■ Activity
Word for word, please copy the line containing "The width and height of the screenshot is (1517, 784)." and all lines after it in the entries below, and only those, leaving every picture out.

(Collected data entries)

····················

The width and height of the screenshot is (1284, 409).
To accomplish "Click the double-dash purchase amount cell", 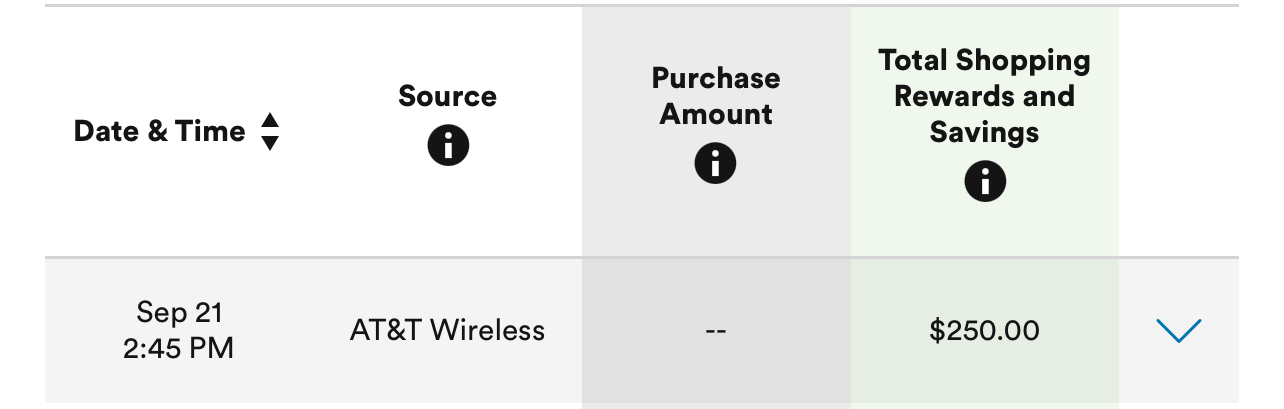I will [x=715, y=330].
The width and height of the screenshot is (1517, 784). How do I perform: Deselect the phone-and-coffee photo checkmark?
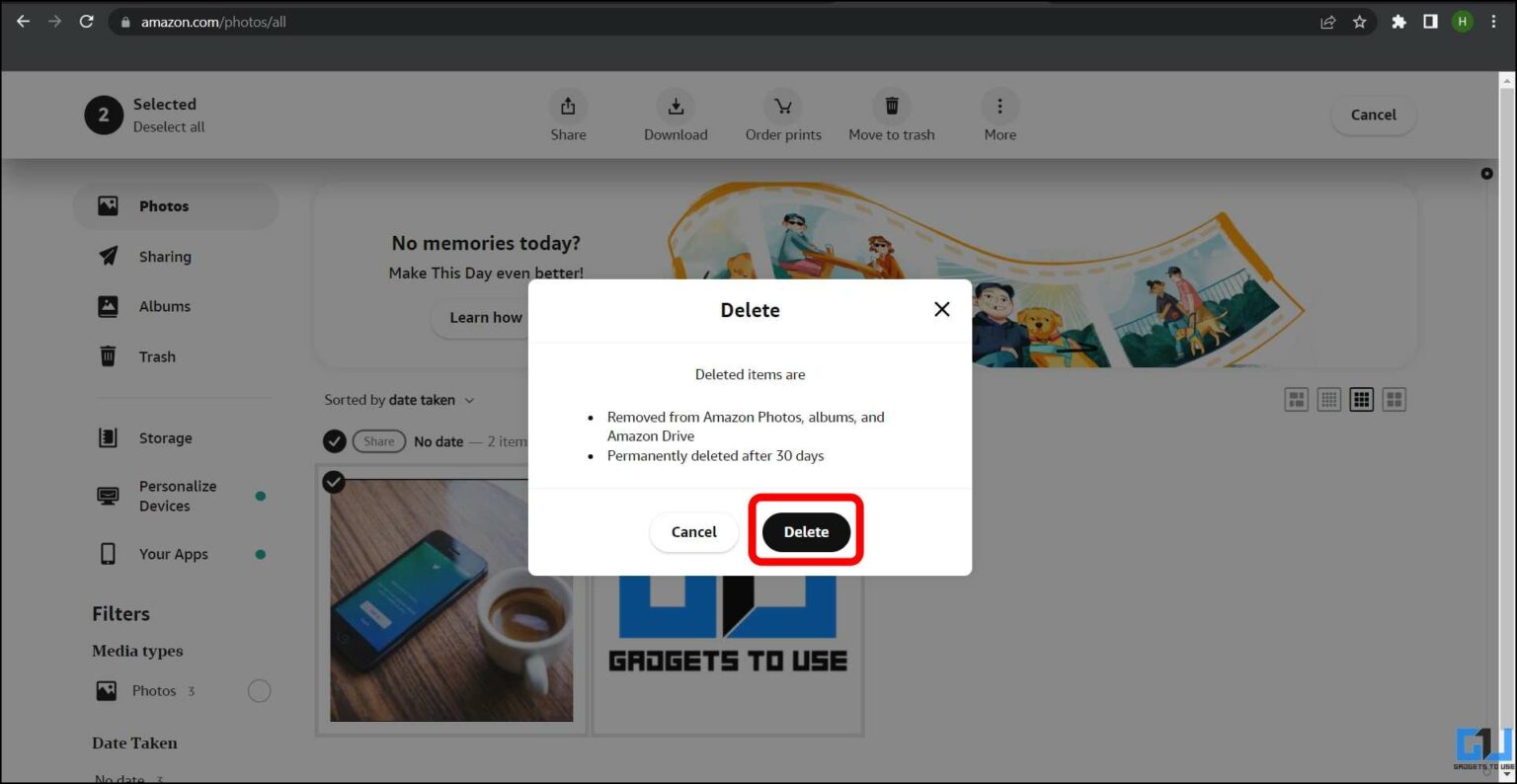point(333,482)
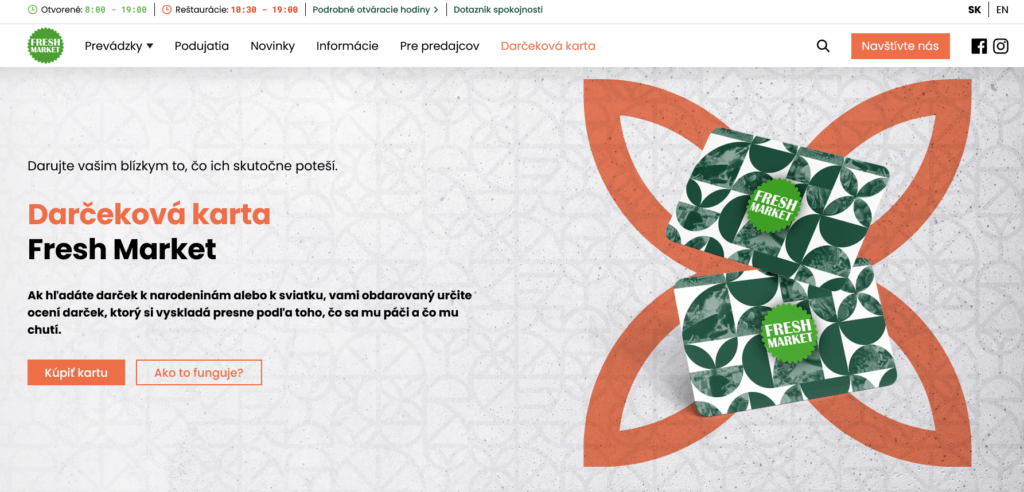This screenshot has width=1024, height=492.
Task: Click the Ako to funguje? button
Action: click(x=199, y=372)
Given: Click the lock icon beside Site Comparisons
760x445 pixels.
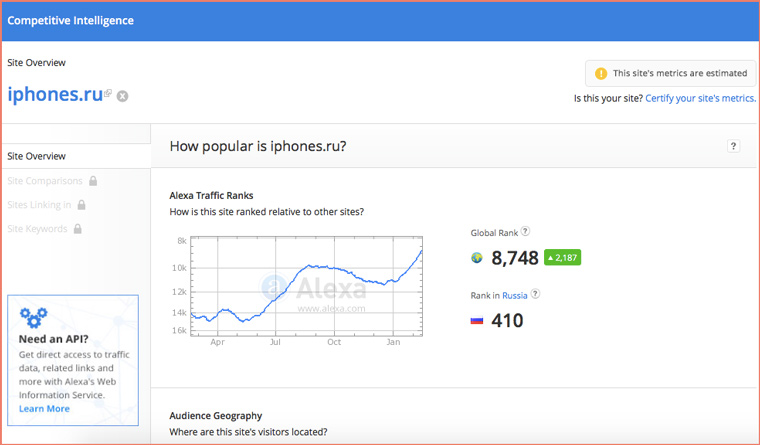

····················

■ Result of the task
The width and height of the screenshot is (1517, 784). How do I perform: Deselect the phone-and-coffee photo checkmark?
point(333,482)
This screenshot has width=1024, height=492.
Task: Click the Ako to funguje? button
Action: click(x=199, y=372)
Given: Click the lock icon beside Site Comparisons
760x445 pixels.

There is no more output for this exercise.